One of the fun parts of being home is finding old school work. This was written during my first semester at Interlochen and though it doesn't have a date on it, it must have been written in either late 2001 or early 2002.
The pedestrians usually stayed across the street where there was one perfectly tended garden left to gaze at and compliment. But this pair was different. The small one grabbed the larger one's hand and rushed over to Friedrich.
They had placed him on a cement block in the corner of the garden, now overgrown with weeds, and had long since forgotten about him. He was the only lawn ornament save for the tire, which was nearly covered by the tall grasses.
The neighborhood had deteriorated quickly once Friedrich had been placed on the cement brick. The once neatly tended houses, manicured gardens, and freshly painted white picket fences gave way to peeling paint, broken down cars jacked up on cinder blocks, and chain fences that kept the dogs in their own yards. Friedrich felt responsible for this, as though his own inadequacies had spread across the entire street.
He felt guilty, moped, and, with time, just became angry at himself, at the world, at anything that moved, at the weeds that at least were covered when the snows came, at anything that was purple, and most especially at all pedestrians. It wasn't the joggers that made him so angry; the ones that really got to Friedrich were the strollers. Those people who walked calmly and slowly, talking about the weather or spreading gossip. Yes, it was the people who walked that pained him.

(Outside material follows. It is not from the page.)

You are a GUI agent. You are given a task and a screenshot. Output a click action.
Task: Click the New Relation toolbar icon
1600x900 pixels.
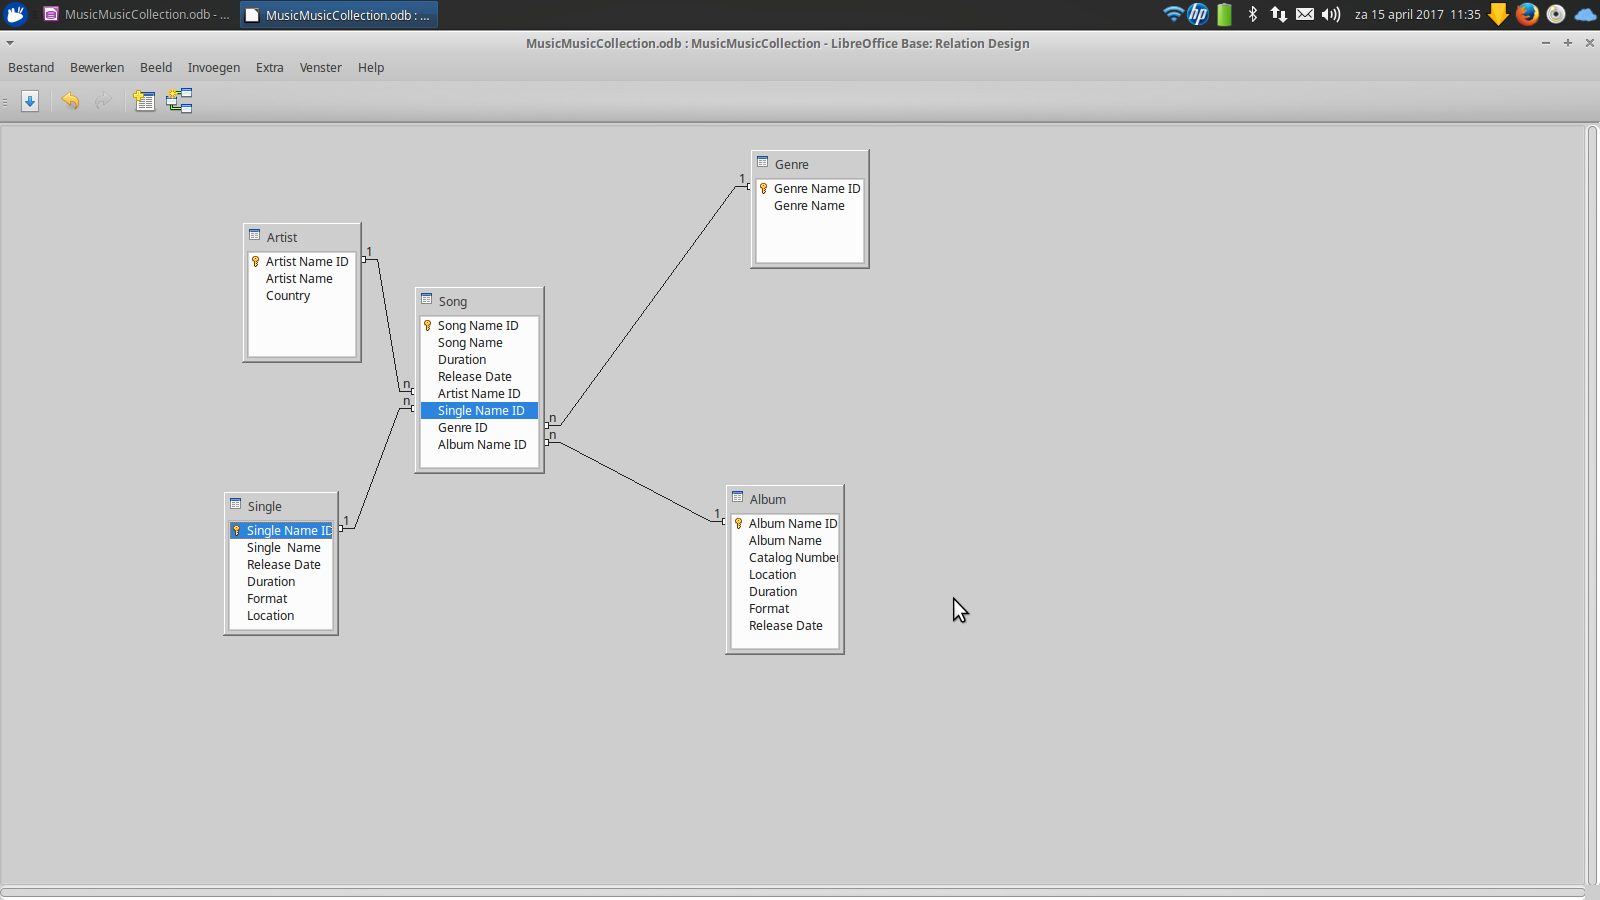pos(179,101)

It was usually late spring when the walkers began to emerge and take over the sidewalks in force; bundled up in warm jackets with racing stripes that matched their shoes, out of shape and breathing heavily from their winter with no physical activity.
This small one though, had a pink tutu coming out from underneath a purple coat and blue sweat pants, so that it orbited her like rings around a planet. She tugged her mother's hand, let go, and poked Friedrich's nose.

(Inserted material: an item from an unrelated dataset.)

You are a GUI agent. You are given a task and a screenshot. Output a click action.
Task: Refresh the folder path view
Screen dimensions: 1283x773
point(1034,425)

"I like this one, Mommy," she said, and squatted in front of Friedrich so that the back of the tutu sat in a muddy puddle on the sidewalk. "Can I have it? It can come play in my room with Rachel and Celery and Petunia and my other dolls and we could call him Marvin and have tea parties and chocolate and cookies?" The girl's mother looked at the boarded up windows and the "For Rent" sign. She took a moment to wrestle with the idea of taking an abandoned garden gnome, decided that it didn't hurt any of her principles, bent down and picked Friedrich up by the pointy hat.
Friedrich attempted to squirm out of her grasp, but realized that he was made from molded plastic and couldn't move. The tutu clad girl cradled Friedrich in her arms and walked with her mother back to their home where Friedrich was dropped onto a pile of clothing in a closet.
Friedrich took a moment to consider his new situation and then began to despair; it was only a matter of time until this closet too began to deteriorate. The fluffy stuffed animals would give way to boxes of makeup and nail polish, the framed finger paintings would move to make room for posters of rock bands and the pink tutu would be stuffed into a box, a box which Friedrich was almost certainly headed towards as well, and then the box would be given away and he would once again be placed on a cement block and watch his new neighborhood disfigure itself. Friedrich wondered if he was a negative gnome.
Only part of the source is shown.